** Opening SUPPLIED DATA block **

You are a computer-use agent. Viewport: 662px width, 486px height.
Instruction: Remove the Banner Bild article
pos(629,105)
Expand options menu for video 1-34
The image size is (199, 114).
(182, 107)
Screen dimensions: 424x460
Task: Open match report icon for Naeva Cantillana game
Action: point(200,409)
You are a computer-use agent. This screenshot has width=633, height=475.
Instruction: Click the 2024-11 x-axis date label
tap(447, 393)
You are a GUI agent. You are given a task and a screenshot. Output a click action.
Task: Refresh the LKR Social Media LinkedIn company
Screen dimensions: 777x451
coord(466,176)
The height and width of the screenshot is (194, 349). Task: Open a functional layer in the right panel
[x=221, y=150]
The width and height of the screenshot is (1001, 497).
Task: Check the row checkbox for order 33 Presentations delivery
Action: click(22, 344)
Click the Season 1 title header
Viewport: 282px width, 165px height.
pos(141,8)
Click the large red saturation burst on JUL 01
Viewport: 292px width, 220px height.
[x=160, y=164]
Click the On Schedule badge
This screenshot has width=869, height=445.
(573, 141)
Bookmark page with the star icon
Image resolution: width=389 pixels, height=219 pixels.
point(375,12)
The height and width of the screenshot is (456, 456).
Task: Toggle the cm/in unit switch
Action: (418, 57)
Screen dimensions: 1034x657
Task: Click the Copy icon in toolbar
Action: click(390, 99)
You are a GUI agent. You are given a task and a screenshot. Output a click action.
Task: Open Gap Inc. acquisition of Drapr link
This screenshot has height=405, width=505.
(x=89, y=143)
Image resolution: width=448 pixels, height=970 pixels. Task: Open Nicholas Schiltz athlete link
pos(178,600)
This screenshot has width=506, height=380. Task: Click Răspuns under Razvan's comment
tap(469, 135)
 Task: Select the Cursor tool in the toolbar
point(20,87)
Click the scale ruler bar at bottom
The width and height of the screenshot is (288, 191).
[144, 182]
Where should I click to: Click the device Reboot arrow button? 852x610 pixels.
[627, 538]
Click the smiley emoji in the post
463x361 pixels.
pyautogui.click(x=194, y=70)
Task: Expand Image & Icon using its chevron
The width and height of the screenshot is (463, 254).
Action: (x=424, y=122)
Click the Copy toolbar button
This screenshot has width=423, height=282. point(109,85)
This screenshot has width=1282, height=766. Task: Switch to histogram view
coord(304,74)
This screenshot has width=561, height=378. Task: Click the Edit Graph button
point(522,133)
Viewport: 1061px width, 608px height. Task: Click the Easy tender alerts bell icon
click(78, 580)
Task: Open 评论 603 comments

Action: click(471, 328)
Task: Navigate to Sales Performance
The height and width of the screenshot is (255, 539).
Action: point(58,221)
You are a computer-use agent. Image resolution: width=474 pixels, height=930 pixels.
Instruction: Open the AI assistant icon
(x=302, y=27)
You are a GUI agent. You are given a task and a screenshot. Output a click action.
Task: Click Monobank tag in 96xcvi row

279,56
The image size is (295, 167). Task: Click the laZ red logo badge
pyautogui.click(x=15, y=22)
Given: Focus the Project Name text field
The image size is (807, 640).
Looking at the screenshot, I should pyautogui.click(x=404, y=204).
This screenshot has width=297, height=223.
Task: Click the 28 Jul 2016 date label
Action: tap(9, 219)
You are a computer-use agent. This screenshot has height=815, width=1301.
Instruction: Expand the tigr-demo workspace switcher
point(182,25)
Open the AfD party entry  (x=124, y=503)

** Closing SUPPLIED DATA block **

WORK ITEM:
Every entry is to be copied exactly, with none omitted.

RESULT:
You are a computer-use agent. Viewport: 662px width, 486px height.
Instruction: Remove the Banner Bild article
pos(629,105)
Expand options menu for video 1-34
The image size is (199, 114).
(182, 107)
Screen dimensions: 424x460
Task: Open match report icon for Naeva Cantillana game
Action: point(200,409)
You are a computer-use agent. This screenshot has width=633, height=475.
Instruction: Click the 2024-11 x-axis date label
tap(447, 393)
You are a GUI agent. You are given a task and a screenshot. Output a click action.
Task: Refresh the LKR Social Media LinkedIn company
Screen dimensions: 777x451
coord(466,176)
The height and width of the screenshot is (194, 349). Task: Open a functional layer in the right panel
[x=221, y=150]
The width and height of the screenshot is (1001, 497).
Task: Check the row checkbox for order 33 Presentations delivery
Action: click(22, 344)
Click the Season 1 title header
Viewport: 282px width, 165px height.
pos(141,8)
Click the large red saturation burst on JUL 01
Viewport: 292px width, 220px height.
[x=160, y=164]
Click the On Schedule badge
This screenshot has width=869, height=445.
(573, 141)
Bookmark page with the star icon
Image resolution: width=389 pixels, height=219 pixels.
point(375,12)
The height and width of the screenshot is (456, 456).
Task: Toggle the cm/in unit switch
Action: (418, 57)
Screen dimensions: 1034x657
Task: Click the Copy icon in toolbar
Action: click(390, 99)
You are a GUI agent. You are given a task and a screenshot. Output a click action.
Task: Open Gap Inc. acquisition of Drapr link
This screenshot has height=405, width=505.
(x=89, y=143)
Image resolution: width=448 pixels, height=970 pixels. Task: Open Nicholas Schiltz athlete link
pos(178,600)
This screenshot has width=506, height=380. Task: Click Răspuns under Razvan's comment
tap(469, 135)
 Task: Select the Cursor tool in the toolbar
point(20,87)
Click the scale ruler bar at bottom
The width and height of the screenshot is (288, 191).
[144, 182]
Where should I click to: Click the device Reboot arrow button? 852x610 pixels.
[627, 538]
Click the smiley emoji in the post
463x361 pixels.
pyautogui.click(x=194, y=70)
Task: Expand Image & Icon using its chevron
The width and height of the screenshot is (463, 254).
Action: (x=424, y=122)
Click the Copy toolbar button
This screenshot has width=423, height=282. point(109,85)
This screenshot has width=1282, height=766. Task: Switch to histogram view
coord(304,74)
This screenshot has width=561, height=378. Task: Click the Edit Graph button
point(522,133)
Viewport: 1061px width, 608px height. Task: Click the Easy tender alerts bell icon
click(78, 580)
Task: Open 评论 603 comments

Action: click(471, 328)
Task: Navigate to Sales Performance
The height and width of the screenshot is (255, 539).
Action: point(58,221)
You are a computer-use agent. Image resolution: width=474 pixels, height=930 pixels.
Instruction: Open the AI assistant icon
(x=302, y=27)
You are a GUI agent. You are given a task and a screenshot. Output a click action.
Task: Click Monobank tag in 96xcvi row

279,56
The image size is (295, 167). Task: Click the laZ red logo badge
pyautogui.click(x=15, y=22)
Given: Focus the Project Name text field
The image size is (807, 640).
Looking at the screenshot, I should pyautogui.click(x=404, y=204).
This screenshot has width=297, height=223.
Task: Click the 28 Jul 2016 date label
Action: tap(9, 219)
You are a computer-use agent. This screenshot has height=815, width=1301.
Instruction: Expand the tigr-demo workspace switcher
point(182,25)
Open the AfD party entry  (x=124, y=503)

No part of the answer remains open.